[WHAT THE TASK ASKS]
Search the records below for the word "screenshot", then return every line where it appears.

RECORDS TO PROCESS below:

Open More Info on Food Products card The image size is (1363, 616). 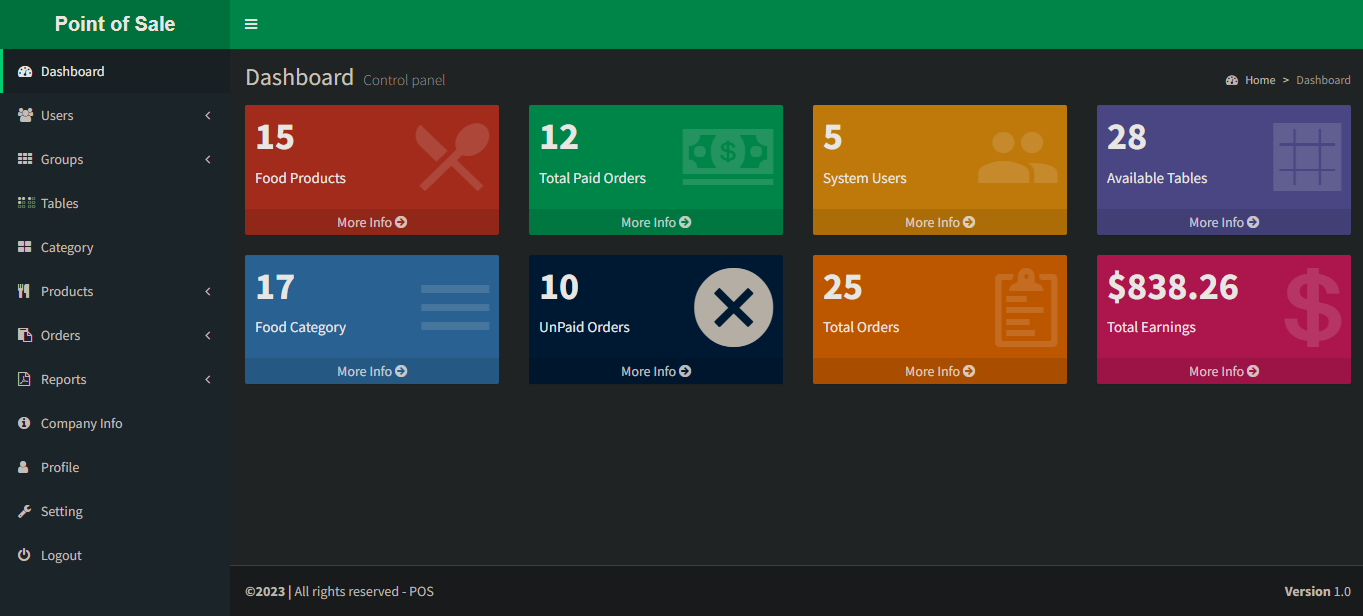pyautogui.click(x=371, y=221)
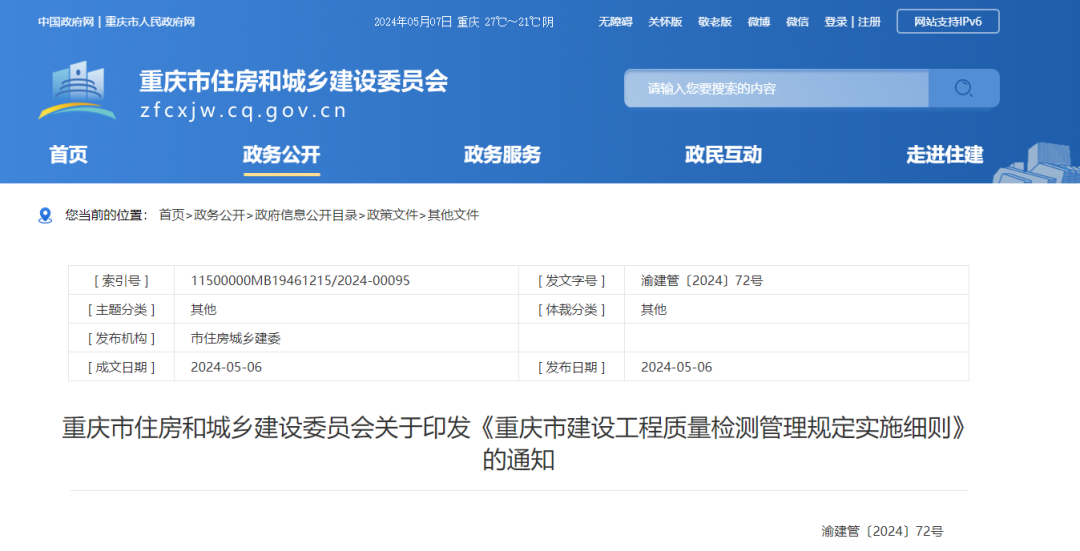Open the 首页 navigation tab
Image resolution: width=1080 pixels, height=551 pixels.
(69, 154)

End of RECORDS TO PROCESS.
RECORDS TO PROCESS below:

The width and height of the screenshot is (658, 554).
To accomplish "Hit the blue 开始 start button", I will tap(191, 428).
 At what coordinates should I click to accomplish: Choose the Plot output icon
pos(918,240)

End of RECORDS TO PROCESS.
RECORDS TO PROCESS below:

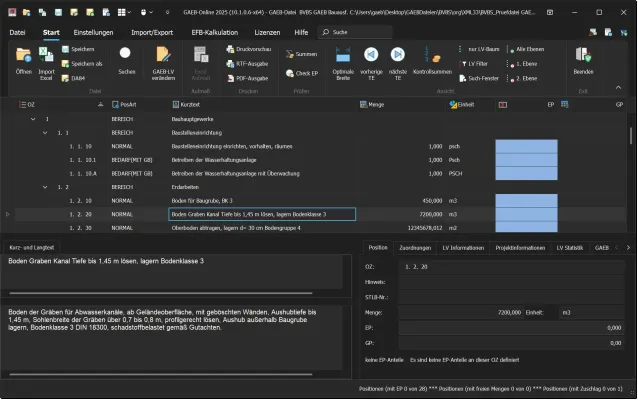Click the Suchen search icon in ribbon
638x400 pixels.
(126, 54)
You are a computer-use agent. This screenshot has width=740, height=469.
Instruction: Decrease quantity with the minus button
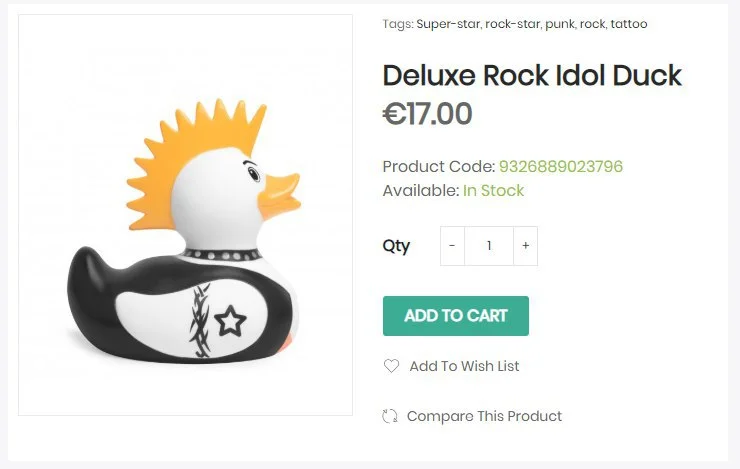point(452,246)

End of RECORDS TO PROCESS.

[EXERCISE RESULT]
The width and height of the screenshot is (658, 554).
You are a computer-use agent. This screenshot has width=740, height=469.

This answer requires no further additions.